Musings on Schools -- of Fish, and Others

Richard Gilder, the CEO of CAGSE (the consultancy for which I now work), wrote a most insightful note on adolescents.

He says,

Adolescents (and many young[er] adults as well) are in a constant battle with what they perceive as two diametrically opposed desires:

to be their own person;
to be part of a group. . . .

Self-confidence comes when adolescents realize that they fit into a group not in spite of, but because of, their independence.

In everything but relationship between pronouns and verbs, there must be agreement all round.

What Does It Mean to Learn to Be Your Own Person?

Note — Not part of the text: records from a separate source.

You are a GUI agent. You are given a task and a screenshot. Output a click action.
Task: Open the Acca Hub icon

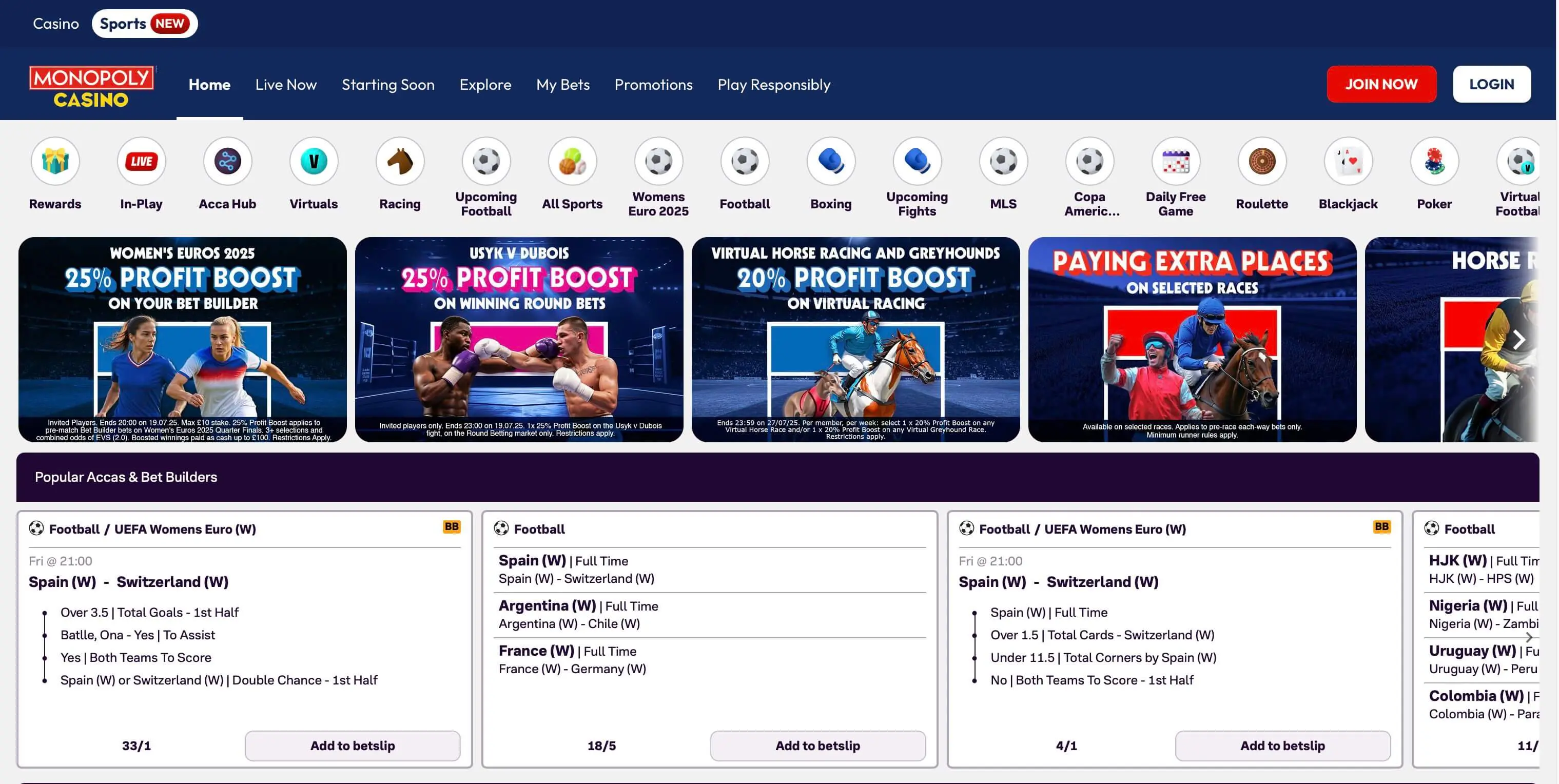(x=227, y=162)
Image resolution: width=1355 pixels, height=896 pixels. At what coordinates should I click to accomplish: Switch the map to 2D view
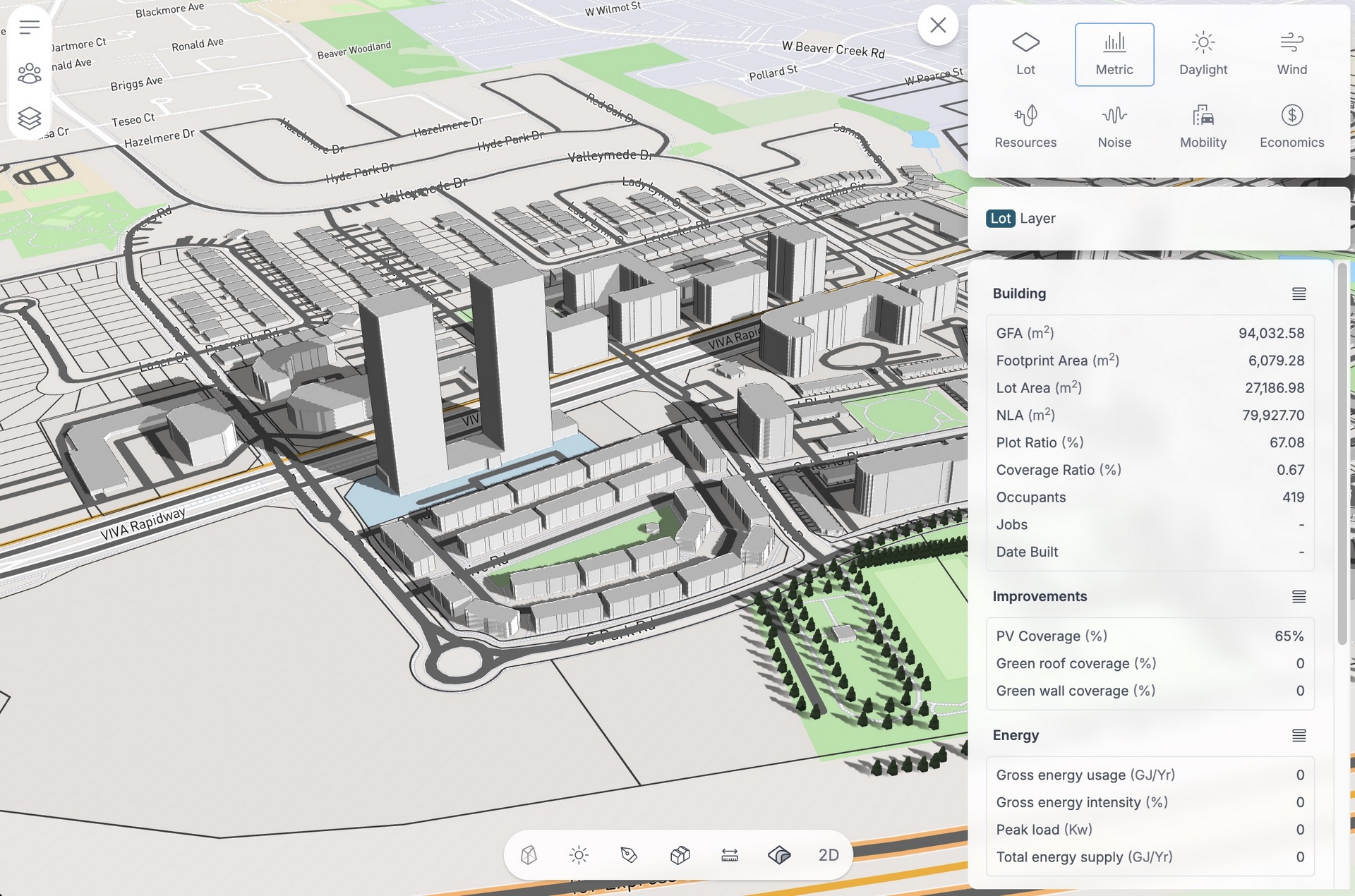click(827, 854)
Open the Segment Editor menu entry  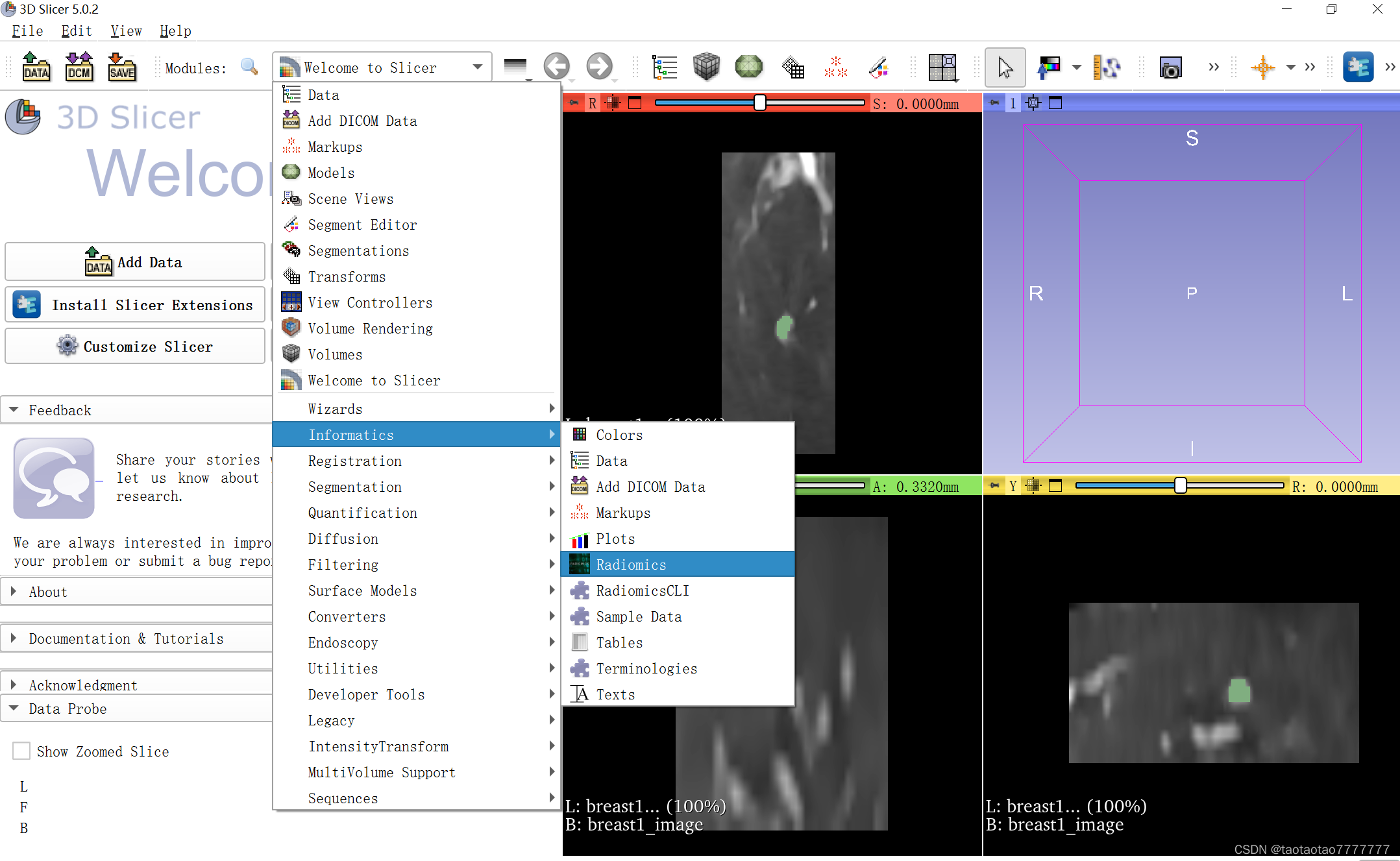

Going back to past posts, it is impossible to consider the learning process as an entirely intellectual exercise. Cognition involves a web of both emotional reactions and more abstract analyses.

What is inspiration but a meeting of intellectual and emotional insight? And can anyone develop an idea without first being engaged in other ways as well?

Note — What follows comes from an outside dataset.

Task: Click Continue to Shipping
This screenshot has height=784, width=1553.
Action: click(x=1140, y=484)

Yet by the time students in school are old enough to write persuasive essays or research papers, they no longer use "I" or any reference to feeling at all. The fashion dictates that both erode credibility.

Eventually students become dissociated from their feelings, their likes and dislikes, their own impulses -- themselves. Academic fields define the methodology as creating an objective voice in writing.

Circular (Il)Logic

If being objective means being able to argue all sides of a question, then clearly engagement is a necessary component. There has to be an "I" who knows, writes, talks, and so on. To disallow the pronoun is just windowdressing -- and can be downright dangerous.

True, the students who stop learning by cutting themselves off from their own inner resources often succeed academically because, with no inner compass, navigate by saying what others want them to say in the way they are asked to say it. They also might succeed in social groups (that I leave to Dr. Gilder), but then it might be the kind of group you don't want to join because it would have someone like you as a member.

Later on, the danger increases when these successes choose careers because it's what they feel others think they should do for a living (hence the invention of the mid-life crisis).

And So . . .

Emma Gilding once said to me that every school constitutes its own ecosystem. Social, academic, political, and emotional tides rise and fall and crash against each other while the both the adult and adolescent inhabitants develop habits to help them survive.

How hard must it be to stand the pressure?

I'm not against trying all sorts of writing -- why not? But it seems to me that some of the time, the least a teacher can do is allow kids to have their say. And to claim the ideas as their own with any pronoun they like.